** Problem **
Express the lines from the line that contains "Screen dimensions: 1242x798" through the line that contains "pos(122,562)" as a JSON list of strings, one string per line, leaving out blank lines.
════════════════
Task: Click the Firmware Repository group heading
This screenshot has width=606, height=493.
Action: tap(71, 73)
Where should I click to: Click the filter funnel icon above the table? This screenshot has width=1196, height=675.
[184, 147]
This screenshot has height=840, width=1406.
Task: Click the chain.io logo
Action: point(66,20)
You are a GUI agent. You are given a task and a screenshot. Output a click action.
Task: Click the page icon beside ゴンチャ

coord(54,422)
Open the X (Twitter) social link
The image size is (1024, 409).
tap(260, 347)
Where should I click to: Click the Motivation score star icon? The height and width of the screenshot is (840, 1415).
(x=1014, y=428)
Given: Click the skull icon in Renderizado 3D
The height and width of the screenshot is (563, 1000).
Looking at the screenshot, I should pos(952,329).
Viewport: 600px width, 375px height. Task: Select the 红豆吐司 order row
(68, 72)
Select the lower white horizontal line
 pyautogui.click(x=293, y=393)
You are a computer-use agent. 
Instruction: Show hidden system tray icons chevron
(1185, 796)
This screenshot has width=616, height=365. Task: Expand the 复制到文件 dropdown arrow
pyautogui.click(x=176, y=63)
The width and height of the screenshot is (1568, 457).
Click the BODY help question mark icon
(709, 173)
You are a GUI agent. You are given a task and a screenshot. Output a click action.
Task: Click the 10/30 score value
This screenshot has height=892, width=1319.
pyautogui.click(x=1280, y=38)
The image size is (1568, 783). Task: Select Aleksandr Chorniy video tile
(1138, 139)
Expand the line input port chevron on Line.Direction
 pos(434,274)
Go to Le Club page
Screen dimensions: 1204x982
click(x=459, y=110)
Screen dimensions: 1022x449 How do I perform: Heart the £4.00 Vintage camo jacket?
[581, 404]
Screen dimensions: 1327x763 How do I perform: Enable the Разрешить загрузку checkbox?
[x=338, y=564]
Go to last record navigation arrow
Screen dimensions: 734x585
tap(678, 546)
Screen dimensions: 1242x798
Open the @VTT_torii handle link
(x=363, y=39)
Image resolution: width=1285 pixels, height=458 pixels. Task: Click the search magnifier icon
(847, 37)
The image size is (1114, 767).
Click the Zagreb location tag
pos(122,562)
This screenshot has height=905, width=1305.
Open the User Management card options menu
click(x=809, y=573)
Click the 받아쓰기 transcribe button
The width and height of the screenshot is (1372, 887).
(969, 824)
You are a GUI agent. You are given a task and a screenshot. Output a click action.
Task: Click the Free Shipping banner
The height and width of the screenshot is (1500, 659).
════════════════
** Output for this exercise **
[
  "Screen dimensions: 1242x798",
  "Open the @VTT_torii handle link",
  "(x=363, y=39)",
  "Image resolution: width=1285 pixels, height=458 pixels. Task: Click the search magnifier icon",
  "(847, 37)",
  "The image size is (1114, 767).",
  "Click the Zagreb location tag",
  "pos(122,562)"
]